Websites sometimes have identical pages across two or more URLs. It presents a dilemma for search engines to know which page to prioritize in rankings. That’s the purpose of a canonical tag — rel= “canonical.” It tells Google, Bing, and others which identical (or near identical) page to rank by pointing the tag(s) from the duplicates to the original.
Yet the tag is often misunderstood and misused. What follows are dos and don’ts for deploying canonical tags.
Not Definitive
A canonical tag is only a hint to Google. It’s not definitive and shouldn’t be the first choice when correcting duplicate content. Google uses many signals to pick the representative URL. The content owner’s instruction is only one of them.
Others include:
- Internal links. The duplicate page receiving the most internal links is presumably the most important.
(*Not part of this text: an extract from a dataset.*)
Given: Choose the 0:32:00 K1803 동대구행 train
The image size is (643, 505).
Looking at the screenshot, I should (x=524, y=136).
- XML sitemaps. Duplicate pages in a sitemap are typically the priority over non-sitemap versions.
- Encryption. Google usually chooses the https version over http.
- Amount and quality of a page’s content. Google refers to a page’s primary content as the “centerpiece.” When the centerpiece is similar or identical to other pages, Google attempts to know which is more useful and selects that page in search results.
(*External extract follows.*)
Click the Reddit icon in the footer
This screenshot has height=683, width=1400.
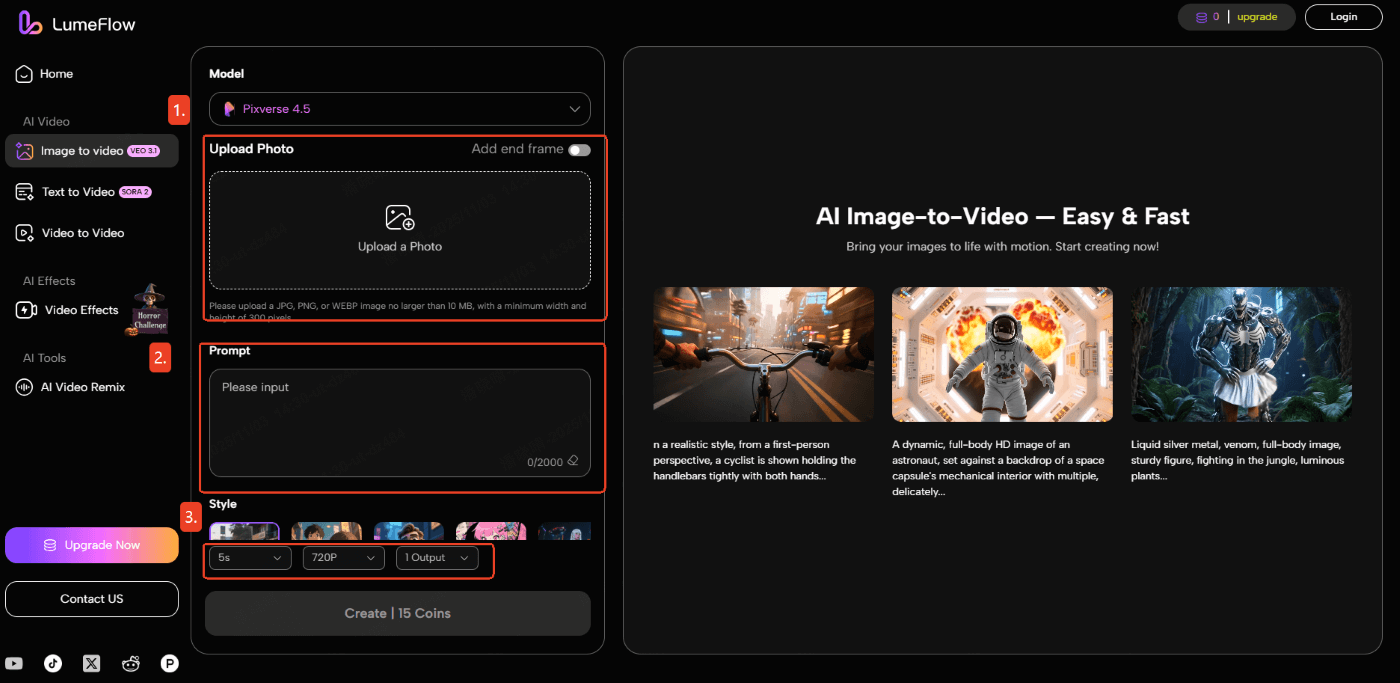pyautogui.click(x=130, y=663)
Google may use a combination of the above signals. And pointing a rel=” canonical” tag (e.g., rel= “canonical” href= “https://www.xyz.com/heres-an-article”) from one page to another is likely pointless (to Google) if the site structure suggests otherwise.
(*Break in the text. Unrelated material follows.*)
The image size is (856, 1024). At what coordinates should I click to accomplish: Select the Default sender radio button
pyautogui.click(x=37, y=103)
If it overrides your rel= “canonical” tag, Google will include a section in Search Console at Indexing > Pages (called “Duplicate, Google chose different canonical than user”) and explain why.
Google’s overriding of canonical tags is common and does not necessarily indicate a serious problem. The exceptions are when Google chooses the wrong URL, or your site has material architectural flaws, such as linking to lesser internal URLs. Still, check the report frequently and fix duplication glitches.
In a recent LinkedIn post, Google’s Gary Illyes posed a hypothetical canonicalization conflict:
You have a rel=canonical pointing from A to B, but A is HTTPS, it’s in your hreflang clusters [assigning a language version to a specific region], all your links are pointing to A, and A is included in your sitemaps instead of B. Which one should search engines pick as canonical, A or B?
If you just change the URLs from A to B in your sitemaps and hreflang clusters, combined with that rel=canonical it might already be enough to tip over canonicalization to B. Change the links also, and you have an even greater chance to convince search engines about your canonical preference.
In other words, the more signals it receives for a canonicalization preference, the better chances of Google picking the correct page. Still, Google may ignore the signals and choose what it thinks is the best option. For example, if multiple signals prioritize a page’s desktop version, Google may still serve a mobile version to a mobile user.
Illyes has also stated that canonical tags should use absolute URLs to be recognized by search engines.
Duplicate Content Only
Another frequent mistake of website owners is attempting to direct signals using rel=” canonical” even if there’s no duplicate content. For example, I’ve seen owners build external links to an on-site infographic and then use canonical tags to redirect that link equity to a lead generation page.
Google would treat the infographic and lead-generation pages differently because there’s no duplicate content.
Bottom line, Google knows canonicalization. A website owner can nonetheless ensure Google’s choices are correct with the proper use of canonical tags. But a better practice is avoiding duplicate content altogether.